Il film è stato prodotto a partire dagli oltre 44mila video realizzati dagli italiani il 26 ottobre del 2013, cui è stato chiesto di realizzare un filmato a piacere riguardante i loro sogni e paure.

Così tempo fa Salvatores aveva descritto l’operazione: “Non credo nella democrazia diretta. Non credo neanche che il pubblico abbia sempre ragione. E non penso che basti avere una chitarra per essere un musicista. Per questo ho trovato molto emozionante, istruttivo e interessante questo esperimento, realizzabile solo oggi con i media di cui disponiamo. Sono stato quello a cui migliaia di persone affidavano il loro ‘message in a bottle’. Ci voleva rispetto, attenzione. Ma anche la coscienza del proprio ruolo. Raccontare la tua storia, anche se con le parole degli altri. Oggi, sommersi da qualsiasi tipo di immagine, non e’ forse il montaggio quindi il racconto, la vera anima di un film?
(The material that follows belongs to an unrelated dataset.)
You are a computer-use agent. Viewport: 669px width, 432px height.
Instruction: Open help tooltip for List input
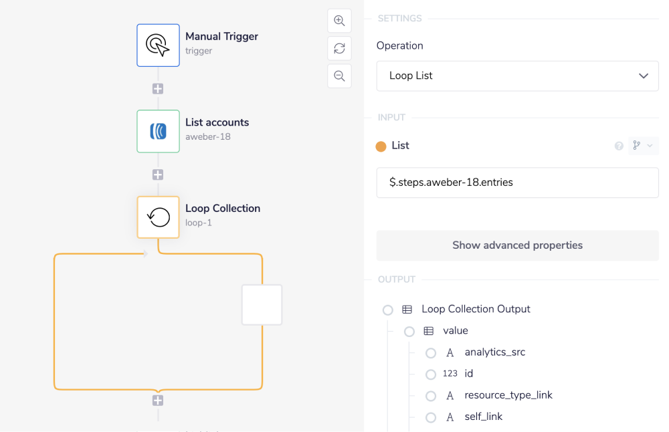pyautogui.click(x=619, y=146)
A differenza del predecessore pare che il film nostrano sia più compatto e meno ondivago, con le singole clip seguite nella loro interezza (anche se montate in parallelo con altre) rispetto alla schizofrenia dell’opera di Macdonald. Leggendo i primi report dal Festival si ha l’impressione che la pellicola sia molto commovente, riuscendo a restituire un’immagine toccante degli italiani, stretti tra la paura per un futuro sempre più incerto e un ottimismo sorprendente.

Salvatores ha parlato di “tenerezza, dignità della vita”, molto più che di rabbia e ribellione: sentimenti di un popolo che sarà possibile esperire il 23 settembre nelle sale cinematografiche (come evento unico) e quindi il 27 settembre in prima serata su Rai 3.